I think the argument is that the switching cost of a subscription that is, say, $9.99 per month, is a lot less (or, perhaps more correctly, *appears* to be less in the eyes of most computers) than say, $200 of sunk costs in downloaded songs that cannot be transferred. there is a greater psychological switching cost from the download model.

i think clayton christensen is right on, though. apple refuses to let the ipod become a platform/communication medium. this strategy is doomed big time. apple may own the digital music market, but they have stiffer competition on the digital video front -- sony PSP, google video -- as well as on the mobile hardware front -- treo, cell phones, PSP, and all the other gadgets. one of those competitors will want apple's lucrative market, and so they'll commoditize the hardware. in the end, apple will fail.

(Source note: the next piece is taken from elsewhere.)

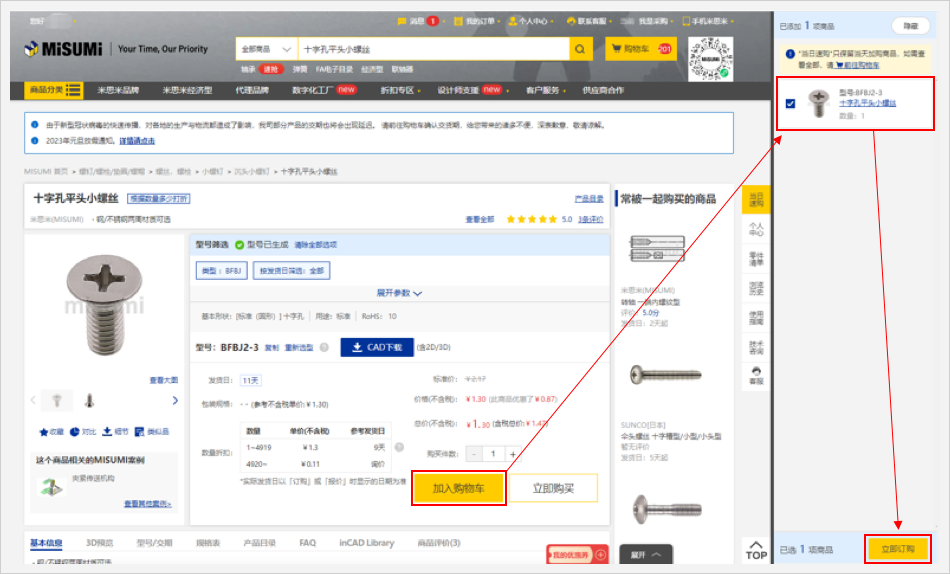Show next product image with right arrow

176,400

Posted by: kid mercury at January 10, 2006 03:49 PM

Nick says...

"But I don't agree with you regarding the subscription point - or else I'm missing something. If you're paying a monthly fee for a subscription service, then switching to a different subscription service doesn't entail a "loss." You just pay your monthly fee to a different company."

Yes, I think you're missing something :)

It would be easy for Apple to add a subscription service to the iTunes Music Store that wasn't compatible with any player except the iPod. And, more importantly, because it retains complete control over the platform it can prevent any other subscription service from being compatible with the iPod too. This is probably why Apple has effectively prevented developers from creating third-party applications for the iPod (the only way to do it is to load Linux on the iPod, which isn't an easy solution) - if it opened the platform, it would open the way for a company like, say, Real to add support for its subscription services to the iPod directly.

Thus, it's not the download model that keeps the iPod and iTunes Store pinned together - it's the "closedness" of the platform to developers.

Posted by: Ian Betteridge at January 11, 2006 07:32 AM

Ian: We're talking about two different things. I'm talking about the switching costs involved in moving from an iPod to a different player. You're talking about the switching costs involved in moving from the iTunes Music Store to another commercial provider of music. As Apple makes a lot more money selling iPods than selling songs, its strategy is driven more by iPod switching costs than iTunes switching costs (not that the latter are unimportant).

Posted by: Nick at January 11, 2006 08:56 AM

Let me put it another way. When you switch from an iPod with iTMS and bought songs to (say) Napster To Go with a Zen Micro, are there any songs that you can no longer hear?

The answer, perhaps surprisingly, is no: not because you can play protected AAC's on the Zen Micro, but because the songs are highly likely to be on the subscription service too. Just download them in protected WMA, and play.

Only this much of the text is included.